The Arches cluster revisited: IV. Observational constraints on the binary properties of very massive stars

TL;DR

This study investigates the binary properties of very massive stars in the Arches cluster, revealing a high binary fraction and providing insights into their formation, evolution, and dynamical interactions.

Contribution

It offers the first observational constraints on the binary fraction and properties of very massive stars in the Arches cluster, combining spectroscopy, radio, and X-ray data.

Findings

Binary fraction is at least 43%, exceeding 50% for certain star types.

Primaries are uniformly very massive (>50 solar masses).

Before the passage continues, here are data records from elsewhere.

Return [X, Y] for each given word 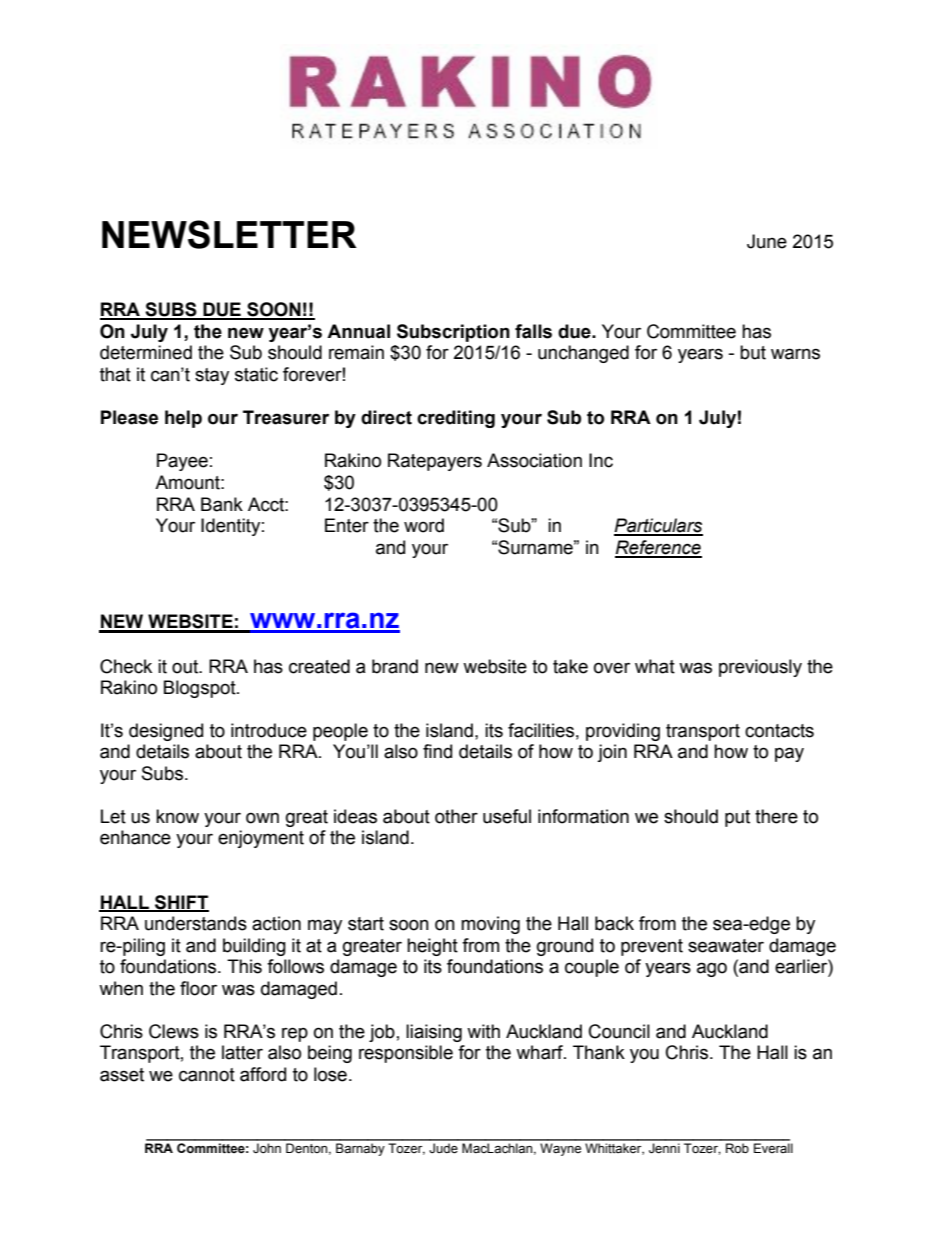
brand [395, 666]
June [767, 241]
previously [760, 668]
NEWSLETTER [229, 234]
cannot [207, 1075]
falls [533, 331]
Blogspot [201, 689]
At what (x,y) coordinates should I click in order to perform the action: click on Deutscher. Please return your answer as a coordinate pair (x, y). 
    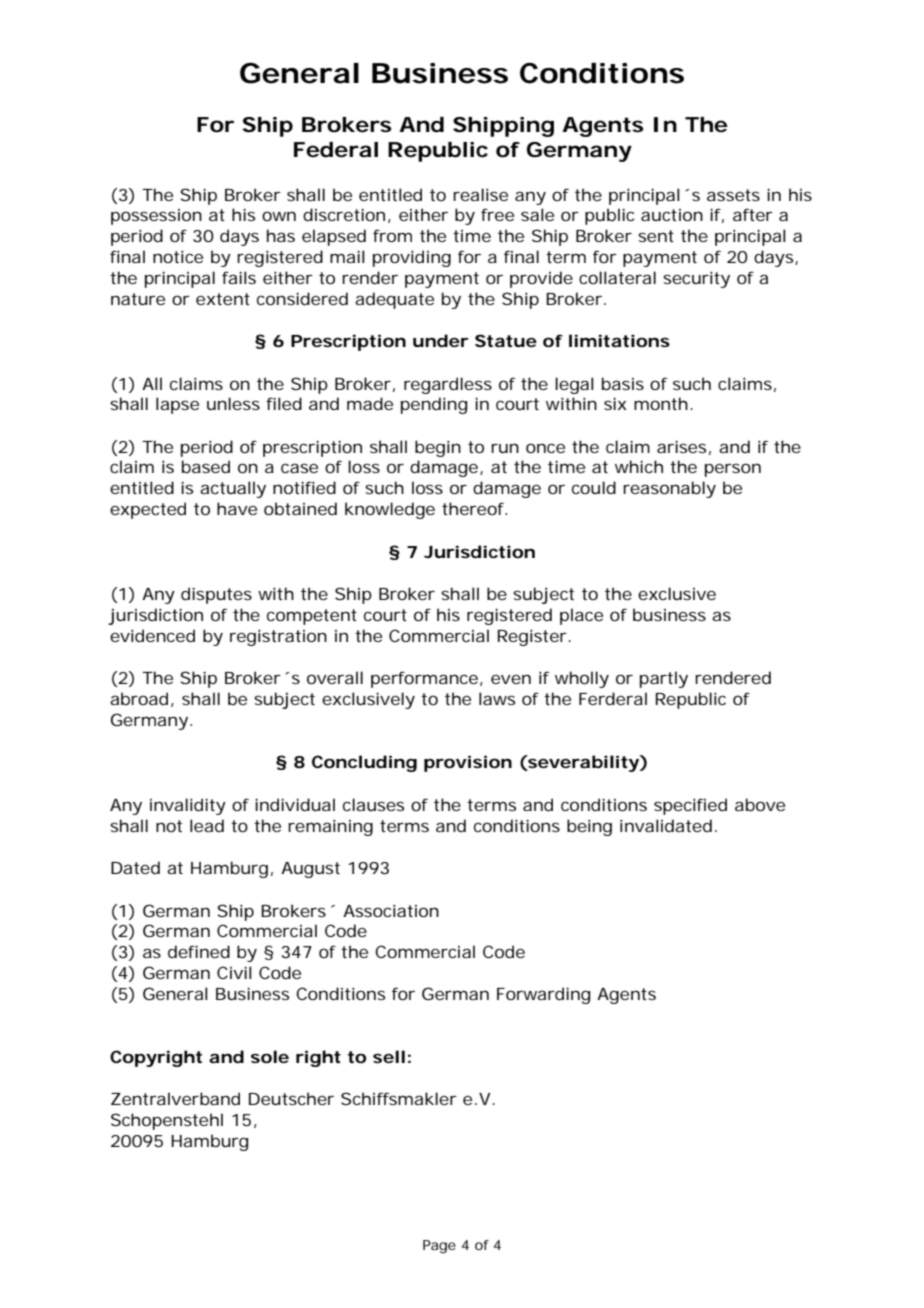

Detected binaries include short-period, eccentric systems likely pre-interaction.

Abstract

Serving as the progenitors of electromagnetic and gravitational wave transients, massive stars have received renewed interest in recent years. However, many aspects of their birth and evolution remain opaque, particularly in the context of binary interactions. The centre of our galaxy hosts a rich cohort of very massive stars, which appear to play a prominent role in the ecology of the region. In this paper we investigate the binary properties of the Arches cluster, which is thought to host a large number of very massive stars. A combination of multi-epoch near-IR spectroscopy and photometry was utilised to identify binaries. 13 from 36 cluster members meet our criteria to be classed as RV variable. Combining the spectroscopic data with archival radio and X-ray observations - to detect colliding wind systems - provides a lower limit to the binary fraction of ~43%; increasing to >50% for the O-type hypergiants and WNLha. Dynamical and evolutionary masses reveal the primaries to be uniformly massive (>50M$_{\odot}$). Where available, orbital analysis reveals a number of short period, highly eccentric binaries, which appear to be pre-interaction systems. Such systems are X-ray luminous, with 80% above an empirical bound of $(L_{\rm x}/L_{\rm bol})\sim10^{-7}$ and their orbital configurations suggest formation and evolution via a single star channel; however, we cannot exclude a binary formation channel for a subset. Qualitative comparison to surveys of lower mass OB-type stars confirms that the trend to an extreme binary fraction (>60%) extends to the most massive stars currently forming in the local Universe.